> _EXERCISE_: Check each line of the material for the string "Choose", then give only how many lines have it.

+++ RECORDS

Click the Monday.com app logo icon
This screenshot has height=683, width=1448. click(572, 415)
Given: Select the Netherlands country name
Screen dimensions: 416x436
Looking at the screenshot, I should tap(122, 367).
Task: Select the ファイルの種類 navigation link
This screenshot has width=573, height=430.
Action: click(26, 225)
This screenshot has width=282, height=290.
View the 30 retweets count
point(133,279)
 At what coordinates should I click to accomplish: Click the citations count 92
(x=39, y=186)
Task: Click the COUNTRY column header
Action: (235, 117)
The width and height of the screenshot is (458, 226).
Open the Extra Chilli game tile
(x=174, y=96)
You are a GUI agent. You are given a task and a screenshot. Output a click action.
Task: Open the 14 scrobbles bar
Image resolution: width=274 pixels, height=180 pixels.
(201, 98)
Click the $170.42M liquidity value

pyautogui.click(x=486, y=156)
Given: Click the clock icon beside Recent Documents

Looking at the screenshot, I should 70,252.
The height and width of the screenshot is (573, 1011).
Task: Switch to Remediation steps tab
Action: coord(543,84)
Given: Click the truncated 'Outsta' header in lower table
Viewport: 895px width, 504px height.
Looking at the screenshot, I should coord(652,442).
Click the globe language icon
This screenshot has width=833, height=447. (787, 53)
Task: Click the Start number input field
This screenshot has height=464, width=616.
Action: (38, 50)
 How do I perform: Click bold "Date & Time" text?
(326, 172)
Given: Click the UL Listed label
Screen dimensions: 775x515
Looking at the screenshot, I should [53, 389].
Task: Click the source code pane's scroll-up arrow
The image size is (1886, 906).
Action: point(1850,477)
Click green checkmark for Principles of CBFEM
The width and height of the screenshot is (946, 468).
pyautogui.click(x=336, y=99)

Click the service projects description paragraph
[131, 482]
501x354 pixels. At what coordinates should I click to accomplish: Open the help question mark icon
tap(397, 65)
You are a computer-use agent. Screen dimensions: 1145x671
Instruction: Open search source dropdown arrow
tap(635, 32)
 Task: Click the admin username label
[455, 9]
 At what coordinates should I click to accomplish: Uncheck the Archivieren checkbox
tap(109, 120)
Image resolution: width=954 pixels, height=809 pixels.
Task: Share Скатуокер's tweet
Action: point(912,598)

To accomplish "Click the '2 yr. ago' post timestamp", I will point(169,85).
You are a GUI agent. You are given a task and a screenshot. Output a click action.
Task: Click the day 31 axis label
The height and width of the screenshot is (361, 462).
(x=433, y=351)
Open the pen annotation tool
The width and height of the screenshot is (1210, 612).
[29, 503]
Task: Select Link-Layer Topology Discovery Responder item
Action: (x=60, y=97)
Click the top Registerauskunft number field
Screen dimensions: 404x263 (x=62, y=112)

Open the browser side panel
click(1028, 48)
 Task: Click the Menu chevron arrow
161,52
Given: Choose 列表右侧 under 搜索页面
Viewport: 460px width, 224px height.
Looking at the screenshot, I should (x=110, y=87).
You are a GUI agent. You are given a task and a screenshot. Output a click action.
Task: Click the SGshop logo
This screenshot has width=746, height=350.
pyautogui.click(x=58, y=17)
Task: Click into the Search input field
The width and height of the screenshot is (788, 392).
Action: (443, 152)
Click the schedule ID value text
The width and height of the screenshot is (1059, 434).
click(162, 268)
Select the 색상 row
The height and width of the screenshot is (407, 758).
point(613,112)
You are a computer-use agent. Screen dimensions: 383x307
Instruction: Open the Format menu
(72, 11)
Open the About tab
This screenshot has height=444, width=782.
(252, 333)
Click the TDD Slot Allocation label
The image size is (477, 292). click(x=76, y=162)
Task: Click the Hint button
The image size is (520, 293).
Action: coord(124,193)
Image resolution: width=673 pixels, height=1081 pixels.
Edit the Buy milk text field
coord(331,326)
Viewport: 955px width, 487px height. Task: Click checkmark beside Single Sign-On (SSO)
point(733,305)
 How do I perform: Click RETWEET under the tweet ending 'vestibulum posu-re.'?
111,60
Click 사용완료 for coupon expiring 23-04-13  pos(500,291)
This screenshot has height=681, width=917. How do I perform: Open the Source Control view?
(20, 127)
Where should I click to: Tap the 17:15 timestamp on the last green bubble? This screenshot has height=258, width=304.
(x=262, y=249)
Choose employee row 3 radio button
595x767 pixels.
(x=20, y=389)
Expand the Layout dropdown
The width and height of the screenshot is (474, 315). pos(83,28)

++++++

> _SOLUTION TO THE PROBLEM_: 2